Aceh Tamiang—satupena.co.id: PT Simpang Kiri Plantation Indonesia (SKPI), bagian dari Evans Group yang telah mengantongi sertifikasi Indonesian Sustainable Palm Oil (ISPO), kini justru berada di bawah sorotan tajam. Perusahaan diduga membiarkan armada pengangkut tandan buah segar (TBS) milik pihak ketiga yang bekerja sama dengannya menggunakan bahan bakar minyak (BBM) bersubsidi — sebuah praktik yang secara tegas melanggar ketentuan pemerintah mengenai penyaluran dan penggunaan Solar bersubsidi.
Sertifikasi ISPO memang menjadi bukti tertulis komitmen perusahaan terhadap tata kelola perkebunan kelapa sawit yang berkelanjutan dan ramah lingkungan. Namun, kepemilikan sertifikat tersebut tidak serta-merta menjadikan perusahaan terbebas dari kewajiban mematuhi peraturan perundang-undangan lainnya, termasuk aturan tegas mengenai siapa saja yang berhak menerima dan menggunakan BBM bersubsidi.

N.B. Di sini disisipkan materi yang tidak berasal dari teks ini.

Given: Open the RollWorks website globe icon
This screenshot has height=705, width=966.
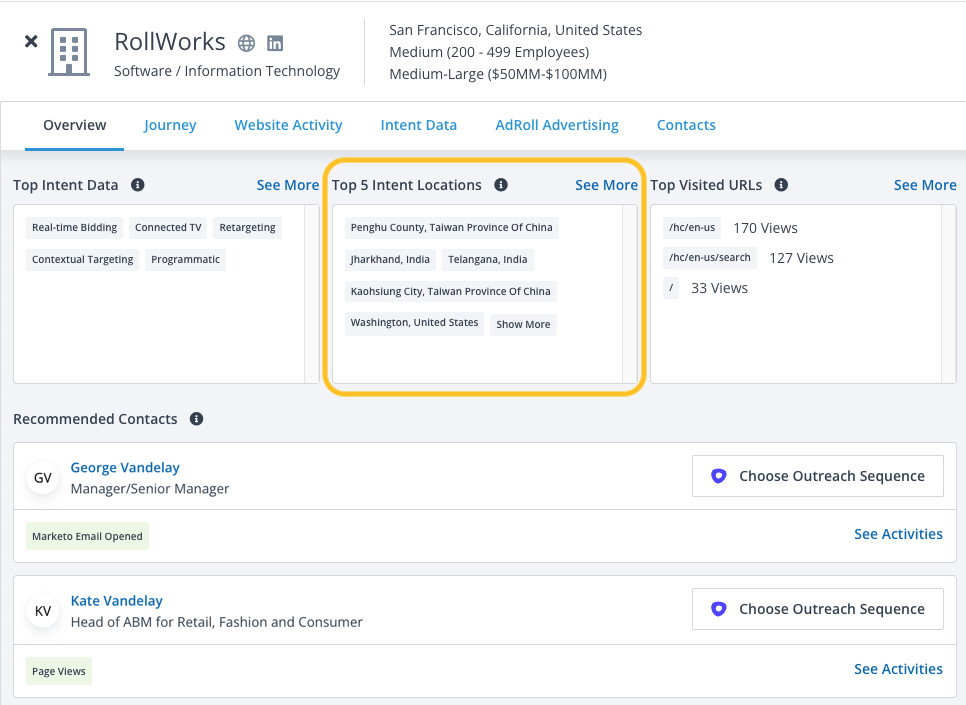Looking at the screenshot, I should click(246, 43).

Dugaan pelanggaran ini menyasar armada pengangkut TBS yang beroperasi berdasarkan perjanjian kerja sama dengan pihak ketiga. Meskipun kendaraan tersebut bukan milik PT SKPI secara langsung, persoalan ini tetap menyangkut tanggung jawab hukum dan kepatuhan perusahaan selaku pemilik hasil produksi yang diangkut.
“Kalau TBS yang diangkut adalah hasil produksi perusahaan, maka perusahaan wajib memastikan kontraktornya mematuhi seluruh aturan yang berlaku. Alasan kendaraan milik pihak ketiga tidak otomatis menghapus persoalan kepatuhan perusahaan,” tegas seorang pemerhati masalah perkebunan di Aceh Tamiang.
Sertifikasi ISPO berkaitan dengan standar pengelolaan perkebunan yang berkelanjutan — bukan izin atau pembenaran untuk mengabaikan ketentuan hukum lain yang berlaku. Perusahaan tetap berkewajiban menjamin seluruh rantai operasionalnya, termasuk tahap pengangkutan hasil panen dari kebun hingga pabrik, berjalan sepenuhnya sesuai dengan undang-undang dan peraturan pelaksanaannya.
Publik pun kini mempertanyakan secara terbuka: Apakah di dalam perjanjian kerja sama antara PT SKPI dan kontraktor pengangkut TBS terdapat ketentuan tegas yang mewajibkan penggunaan BBM non-subsidi atau Solar industri oleh kendaraan kontraktor? Bagaimana bentuk mekanisme pengawasan yang diterapkan perusahaan untuk memastikan ketentuan tersebut benar-benar dipatuhi di lapangan?
Merespons hal ini, masyarakat mendesak pemerintah untuk menelusuri dan memeriksa dokumen kontrak kerja sama tersebut. Jika klausul kewajiban penggunaan BBM non-subsidi ternyata tidak ada, atau ada namun tidak ditegakkan pengawasannya, maka PT SKPI ikut bertanggung jawab atas pelanggaran yang terjadi.
Sesuai ketentuan yang berlaku, Solar bersubsidi secara khusus ditujukan bagi masyarakat dan usaha mikro, kecil, dan menengah — bukan untuk armada pengangkut komersial hasil perkebunan besar. Jika terbukti terjadi penyalahgunaan BBM subsidi dalam aktivitas pengangkutan TBS perusahaan, maka PT SKPI tidak dapat berlindung di balik status sertifikasi ISPO maupun alasan bahwa “kendaraan milik pihak lain”. Tanggung jawab atas pengawasan dan kepatuhan tetap berada di tangan perusahaan yang memanfaatkan jasa pengangkutan tersebut.
Hingga berita ini diturunkan, pihak manajemen PT SKPI belum memberikan klarifikasi resmi maupun tanggapan tertulis terkait dugaan pelanggaran yang dilontarkan. Masyarakat dan pemangku kepentingan menuntut penjelasan yang transparan, terbuka, dan dapat dipertanggungjawabkan, serta langkah perbaikan segera apabila terbukti terjadi pelanggaran terhadap ketentuan penggunaan BBM bersubsidi.(EB).